Secondly, and more importantly, I killed out one hive and have as good as killed another 2 hives, after putting apiguard on these 3 hives too late in the year. Never again will I do such a thing outside of the tried and proven time, so you can probably take it that the oxalic acid did no favors at all to the hive. If they have a high mite count, just let them alone to build up (on the basis they can of course) and once established then engage an mit culling plan.

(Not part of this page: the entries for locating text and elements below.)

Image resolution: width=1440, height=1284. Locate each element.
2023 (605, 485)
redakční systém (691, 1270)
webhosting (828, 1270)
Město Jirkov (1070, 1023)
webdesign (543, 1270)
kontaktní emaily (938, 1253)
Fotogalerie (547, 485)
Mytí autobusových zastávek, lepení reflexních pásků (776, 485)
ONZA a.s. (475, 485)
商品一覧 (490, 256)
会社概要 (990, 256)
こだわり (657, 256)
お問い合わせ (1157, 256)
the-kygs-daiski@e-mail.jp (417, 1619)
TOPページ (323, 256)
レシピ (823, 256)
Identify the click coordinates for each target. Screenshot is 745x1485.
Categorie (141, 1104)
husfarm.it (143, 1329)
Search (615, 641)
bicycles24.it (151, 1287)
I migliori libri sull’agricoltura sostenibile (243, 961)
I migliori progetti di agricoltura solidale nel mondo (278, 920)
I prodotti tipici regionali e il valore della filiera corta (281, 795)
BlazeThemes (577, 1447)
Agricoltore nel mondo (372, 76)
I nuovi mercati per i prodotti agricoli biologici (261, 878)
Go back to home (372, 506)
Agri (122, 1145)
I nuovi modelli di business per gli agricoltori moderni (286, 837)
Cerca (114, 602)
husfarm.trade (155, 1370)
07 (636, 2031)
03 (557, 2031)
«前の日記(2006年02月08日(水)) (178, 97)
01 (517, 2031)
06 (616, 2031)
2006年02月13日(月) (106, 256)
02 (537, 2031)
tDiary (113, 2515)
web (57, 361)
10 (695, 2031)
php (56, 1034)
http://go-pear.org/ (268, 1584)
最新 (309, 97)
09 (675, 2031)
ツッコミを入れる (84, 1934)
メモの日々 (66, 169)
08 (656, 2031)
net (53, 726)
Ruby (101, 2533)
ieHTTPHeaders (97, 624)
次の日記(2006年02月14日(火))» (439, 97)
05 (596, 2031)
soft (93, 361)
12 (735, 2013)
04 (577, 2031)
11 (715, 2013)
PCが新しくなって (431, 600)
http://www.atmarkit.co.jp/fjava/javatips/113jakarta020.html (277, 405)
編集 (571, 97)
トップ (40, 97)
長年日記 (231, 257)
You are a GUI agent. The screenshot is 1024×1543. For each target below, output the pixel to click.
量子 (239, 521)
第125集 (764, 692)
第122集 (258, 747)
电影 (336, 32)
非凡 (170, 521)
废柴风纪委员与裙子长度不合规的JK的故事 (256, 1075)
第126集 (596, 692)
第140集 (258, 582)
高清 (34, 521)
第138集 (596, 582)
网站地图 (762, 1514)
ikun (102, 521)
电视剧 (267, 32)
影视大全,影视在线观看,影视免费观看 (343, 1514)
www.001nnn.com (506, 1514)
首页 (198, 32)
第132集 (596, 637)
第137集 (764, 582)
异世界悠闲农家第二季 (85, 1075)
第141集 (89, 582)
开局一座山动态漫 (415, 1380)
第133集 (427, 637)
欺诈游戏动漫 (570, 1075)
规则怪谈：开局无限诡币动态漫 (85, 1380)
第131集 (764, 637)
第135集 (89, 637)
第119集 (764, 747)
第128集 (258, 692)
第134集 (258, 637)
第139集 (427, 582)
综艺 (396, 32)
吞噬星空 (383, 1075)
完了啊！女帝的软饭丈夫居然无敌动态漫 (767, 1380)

Learn from it and move on. Everyone makes mistakes ! Some (like me) more than others!
 
Many thanks for the advice, everyone.

The frames with pollen in were pretty old and we left the more recent ones. To our mentors, this seemed like a good opportunity for a clean out, but it seems the bees disagreed. Another learning curve...

Remains to be seen if the new Queen has upped her game with laying, or whether they still have plans to replace her. We'll find out tomorrow.
 
I think you were right to oxalic them for the simple reason that the varroa mite is a vector for a multitude of problems, DWV particularly, and that unless the numbers are diminished at this point in the season you could easily wind up with an unviable colony going into autumn and beyond. Similarly, uncapping any drone cells should there be any is also advisable from now until they have built up as that is where the varroa have a preference to breed and oxalic does not reach them there.
 
If I was in this situation, and didn't want to resort to oxalic acid, I'd shake powdered sugar on them (remember that!).

Not as good as oxalic but it will knock off mites and seems to do the bees no harm. I now put granulated sugar in a grinder rather than icing sugar. You have to use it straight away as it does not have the anti caking agent so can revert to clumps after a short time.

Doubt it was the OA. Some of my newly mated queen colonies have started making queen cells only a few days after they began to lay. This despite loads of room and undrawn comb still present.